Jeremy Daphne

A network of activists across South and southern Africa, trained by the Bench Marks Foundation, to report on communities affected by mining.

A central aspect of the Bench Marks Foundation work is supporting communities affected by mining across South Africa in their daily struggles and battles with mines and local government.

There are a myriad of challenges and problems faced by such communities, compounded by the Coronavirus Pandemic and associated issues.

At the heart of this work is the Community Monitoring School and associated network. The School is a strategic platform that focuses on a variety of activities, which includes monitoring and reporting, activist training and education, organisation building, and problem solving.

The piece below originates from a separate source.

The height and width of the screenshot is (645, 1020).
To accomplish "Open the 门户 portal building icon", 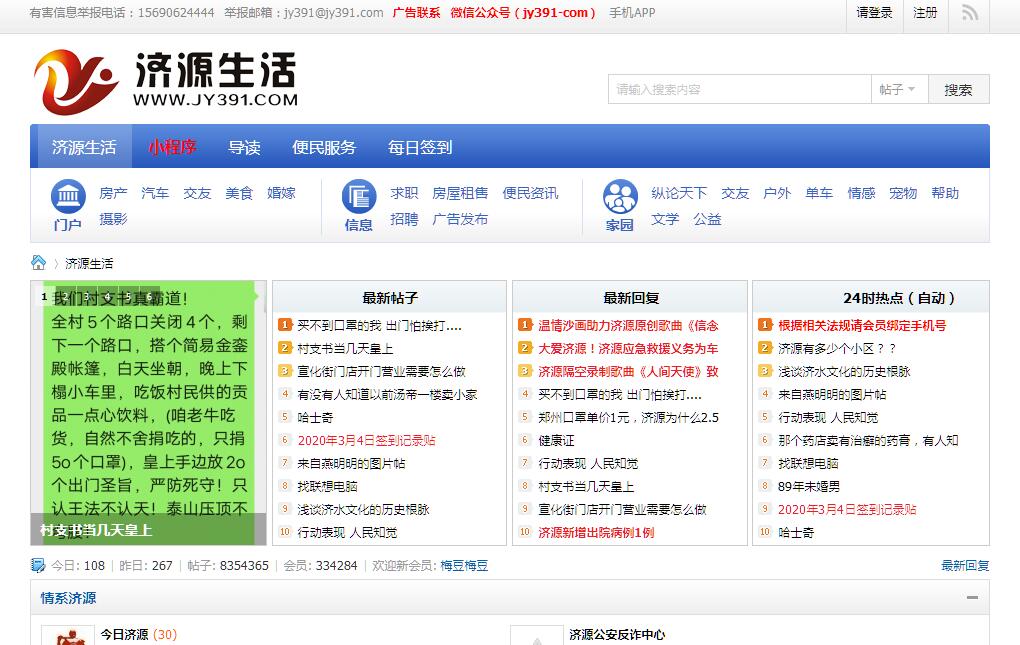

All these activities revolve around the problems experienced by communities. For example, the 2020 Community Activist Training Programme centres around key Covid-19 linked issues. Examples are food insecurity, poor access to water and the devastating impact of the opening of mines.

The foundation stone on which everything is built is monitoring and reporting. This constitutes the on the ground “eyes and ears” of the School, providing an important voice for the communities involved.

A broad network of community activists from 40 communities is involved stretching across Mpumalanga, Limpopo, North West Province and parts of Gauteng. The network of activists continuously monitor and document the problems experienced within their communities, along with associated struggles. A typical issue historically, for example, is the poisoning of cattle owned by members of the Maotsi community in Sekhukhune, Limpopo due to a stream of mining effluent the cattle were drinking.

The monitors do brief reports / articles following a specific structure. They post these on local WhatsApp Groups. Provincial Community Monitor Coordinators then consolidate the stories and post on the Bench Marks Action Voices Alerts WhatsApp Group. This then acts as a resource base to draw from for further posting on the Bench Marks website and social media platforms.

This network is part of a broader Southern African network entitled Tunatazama (we are watching), comprising a platform where mining affected communities in Southern Africa share their daily struggles. The countries involved are Angola, the DRC, Mozambique, Zambia, Zimbabwe and South Africa. Further information on the network can be found at

A publication of compiled stories is produced every two months.  ’On the ground journalism‘ is carried out by activists within the communities themselves, significantly contributing to community voice power and most importantly, the authentic voices of the community. Daily issues, challenges and indeed, victories of far flung communities are vividly illustrated and brought into the public arena. In this process, activists undergo training and are supported by a more experienced layer of activists and the Bench Marks office. An important part of this is learning investigative and analytical skills.

The story is then fully documented using a more comprehensive framework, which includes drawing the learnings and how the community participants themselves were empowered in the process.

This was the case with the ‘cattle story’ for example, where the main proponent was a young women activist who was squaring up to the might of Anglo American Platinum mine while working with community cattle owners who were largely older men.

The mine was finally pushed to make a concession even though they denied being the cause of the cattle’s death and paid compensation for each and agreed to contributing to the growing of Lucerne grass in one of the identified grazing fields. This was then documented by the activist concerned as a ‘’success story / story for change’’ and widely publicised.

Moving to the present, the community monitoring and reporting function has taken a dramatic turn, escalating further in importance. Within the context of the Coronavirus Pandemic and associated multiple impacts on the lives of mining communities, the monitoring and reporting function is providing a vitally important source of information and intelligence. At the outset of the government instituted lockdown, community monitors were asked to turn their attention to monitoring and reporting on their and other community members’ observations, experiences and responses regarding the horrific impact of the Pandemic and lockdown – on top of an already dire situation.

The result has been a veritable flood of information from the front lines regarding the agonies, the fears and the struggles of families and communities. This information and the community voices involved is not only being documented and exposed to the public glare, but is also being used as an effective mechanism to hold mines and government to account, along with pressurising them to take responsibility for the catastrophic situation communities are now weathering.

While perhaps not following the rules, practices and training of mainstream media journalists, this arguably is journalism at its best, where the authentic voices of communities are expressed and injected into the elite bubble, without filtering and influence of the heavy hand of big capital. It is the journalism of our new movements, empowering the actors involved and with important contributions to the quest for social justice and an alternative world.